• **待分析文本**
----

由于 PSU 故障,节点在系统健康警报中报告 CriticalPSUFruOffAlert
适用场景
- ONTAP 9
- FAS/AFA系统
问题描述
- 节点在运行状况警报中报告
CriticalPSUFruOffAlert
:
ClusterA::> system health alert show -instance
Node: Node-01
Monitor: chassis
Alert ID: CriticalPSUFruOffAlert
Alerting Resource: xxxxxxx
Subsystem: Environment
Indication Time: Fri May 20 02:08:21 2022
Severity: Critical
Probable Cause: Loss_of_redundancy
Description: PSU1 is off. The nodes in this chassis are Node-01, Node-02.
Corrective Actions: 1. Check PSU1 and switch it on.
2. Refer to the Hardware specification guide for more information on the position of the power supply unit (PSU) and ways to check or replace it.

----

• **要做的事**
[A] 在这篇 PSU 故障说明里,告警的 Probable Cause 一栏写的是什么?
[B] 从这篇 PSU 故障说明中摘出一段原文:从"Corrective Actions: 1."开始,一直到"or replace it."为止,一字不改。

----

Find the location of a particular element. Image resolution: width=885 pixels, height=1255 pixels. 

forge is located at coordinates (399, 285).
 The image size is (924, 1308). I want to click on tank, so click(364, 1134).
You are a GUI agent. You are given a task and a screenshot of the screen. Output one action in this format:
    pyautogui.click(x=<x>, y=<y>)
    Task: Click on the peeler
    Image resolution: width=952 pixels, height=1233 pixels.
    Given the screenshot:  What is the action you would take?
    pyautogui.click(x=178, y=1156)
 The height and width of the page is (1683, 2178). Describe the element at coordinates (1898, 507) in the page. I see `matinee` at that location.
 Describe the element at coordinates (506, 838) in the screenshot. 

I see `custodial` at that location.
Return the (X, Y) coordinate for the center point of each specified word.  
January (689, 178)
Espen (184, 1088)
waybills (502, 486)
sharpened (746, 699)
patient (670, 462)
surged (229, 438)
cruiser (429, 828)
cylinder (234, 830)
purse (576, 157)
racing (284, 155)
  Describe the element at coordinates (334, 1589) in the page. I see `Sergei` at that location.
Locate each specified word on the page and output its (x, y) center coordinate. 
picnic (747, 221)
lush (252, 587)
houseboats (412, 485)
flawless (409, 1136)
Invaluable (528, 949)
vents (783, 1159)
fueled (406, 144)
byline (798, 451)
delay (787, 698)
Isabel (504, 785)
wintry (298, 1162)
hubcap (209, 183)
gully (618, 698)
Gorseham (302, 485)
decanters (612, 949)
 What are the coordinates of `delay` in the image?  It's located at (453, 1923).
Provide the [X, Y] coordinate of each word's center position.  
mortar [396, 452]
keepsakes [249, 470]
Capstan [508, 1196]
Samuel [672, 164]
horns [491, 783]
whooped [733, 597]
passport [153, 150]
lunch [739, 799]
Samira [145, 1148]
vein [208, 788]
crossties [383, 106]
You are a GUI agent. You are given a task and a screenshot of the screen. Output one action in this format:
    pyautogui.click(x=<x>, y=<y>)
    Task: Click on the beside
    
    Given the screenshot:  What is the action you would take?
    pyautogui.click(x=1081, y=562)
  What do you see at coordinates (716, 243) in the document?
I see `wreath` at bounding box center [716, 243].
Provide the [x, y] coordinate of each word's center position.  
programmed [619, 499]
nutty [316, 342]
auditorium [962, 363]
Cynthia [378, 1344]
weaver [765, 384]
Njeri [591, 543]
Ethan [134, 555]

----

• **参考答案**
[A] Loss_of_redundancy

[B]
Corrective Actions: 1. Check PSU1 and switch it on.
2. Refer to the Hardware specification guide for more information on the position of the power supply unit (PSU) and ways to check or replace it.